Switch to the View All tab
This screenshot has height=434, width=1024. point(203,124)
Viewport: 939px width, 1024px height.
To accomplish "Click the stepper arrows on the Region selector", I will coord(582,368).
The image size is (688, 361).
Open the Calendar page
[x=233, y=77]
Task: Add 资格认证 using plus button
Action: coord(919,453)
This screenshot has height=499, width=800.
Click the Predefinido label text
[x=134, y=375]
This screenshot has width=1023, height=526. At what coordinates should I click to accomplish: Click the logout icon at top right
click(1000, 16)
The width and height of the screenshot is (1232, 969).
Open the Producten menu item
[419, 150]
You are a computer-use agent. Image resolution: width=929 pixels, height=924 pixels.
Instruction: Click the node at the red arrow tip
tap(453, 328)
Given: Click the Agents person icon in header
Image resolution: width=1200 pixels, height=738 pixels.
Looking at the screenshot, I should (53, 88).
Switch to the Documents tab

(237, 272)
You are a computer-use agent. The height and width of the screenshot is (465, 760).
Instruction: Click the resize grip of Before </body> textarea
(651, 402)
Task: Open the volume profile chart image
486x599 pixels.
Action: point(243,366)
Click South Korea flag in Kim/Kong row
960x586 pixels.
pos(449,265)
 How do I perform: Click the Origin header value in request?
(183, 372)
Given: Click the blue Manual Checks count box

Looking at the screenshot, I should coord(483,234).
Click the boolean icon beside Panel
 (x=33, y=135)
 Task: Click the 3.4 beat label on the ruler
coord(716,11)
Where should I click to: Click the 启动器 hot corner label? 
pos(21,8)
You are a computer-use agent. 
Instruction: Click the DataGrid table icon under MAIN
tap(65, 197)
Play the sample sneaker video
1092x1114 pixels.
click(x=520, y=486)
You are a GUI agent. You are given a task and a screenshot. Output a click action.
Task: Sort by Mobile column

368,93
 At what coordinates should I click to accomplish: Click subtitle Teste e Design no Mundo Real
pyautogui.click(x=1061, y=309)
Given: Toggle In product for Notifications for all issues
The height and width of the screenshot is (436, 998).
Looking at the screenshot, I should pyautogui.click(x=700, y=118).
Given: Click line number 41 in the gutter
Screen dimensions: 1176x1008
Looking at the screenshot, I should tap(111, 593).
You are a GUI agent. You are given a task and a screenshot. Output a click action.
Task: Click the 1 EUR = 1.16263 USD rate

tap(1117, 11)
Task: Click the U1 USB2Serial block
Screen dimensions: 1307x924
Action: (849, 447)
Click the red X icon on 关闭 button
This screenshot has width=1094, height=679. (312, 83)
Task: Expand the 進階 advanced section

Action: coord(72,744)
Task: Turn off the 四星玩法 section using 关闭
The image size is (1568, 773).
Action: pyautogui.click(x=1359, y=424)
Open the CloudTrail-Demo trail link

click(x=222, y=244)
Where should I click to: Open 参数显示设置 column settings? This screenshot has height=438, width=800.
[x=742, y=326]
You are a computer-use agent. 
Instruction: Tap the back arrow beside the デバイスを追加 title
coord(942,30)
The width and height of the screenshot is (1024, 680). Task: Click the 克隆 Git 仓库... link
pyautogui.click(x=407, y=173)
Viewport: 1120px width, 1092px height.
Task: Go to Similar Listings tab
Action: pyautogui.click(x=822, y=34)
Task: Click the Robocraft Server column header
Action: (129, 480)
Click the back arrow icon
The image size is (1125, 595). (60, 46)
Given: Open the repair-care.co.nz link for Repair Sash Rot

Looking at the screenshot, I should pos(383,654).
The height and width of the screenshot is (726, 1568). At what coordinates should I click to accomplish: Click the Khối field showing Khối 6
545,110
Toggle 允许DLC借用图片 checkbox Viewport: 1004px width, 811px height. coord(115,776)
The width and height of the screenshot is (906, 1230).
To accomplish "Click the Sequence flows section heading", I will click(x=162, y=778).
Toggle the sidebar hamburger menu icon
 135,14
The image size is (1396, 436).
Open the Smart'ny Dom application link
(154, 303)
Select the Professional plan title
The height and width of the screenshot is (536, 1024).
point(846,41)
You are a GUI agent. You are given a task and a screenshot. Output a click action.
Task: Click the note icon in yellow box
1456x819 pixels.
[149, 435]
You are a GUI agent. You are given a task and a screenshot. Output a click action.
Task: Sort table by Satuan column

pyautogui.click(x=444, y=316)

● **What is being asked**
Recast the data as a JSON list of strings, starting with its first line and going on through the line containing "Action: coord(919,453)". Give one string per line and leave out any blank lines.

● **Finished exercise**
[
  "Switch to the View All tab",
  "This screenshot has height=434, width=1024. point(203,124)",
  "Viewport: 939px width, 1024px height.",
  "To accomplish \"Click the stepper arrows on the Region selector\", I will coord(582,368).",
  "The image size is (688, 361).",
  "Open the Calendar page",
  "[x=233, y=77]",
  "Task: Add 资格认证 using plus button",
  "Action: coord(919,453)"
]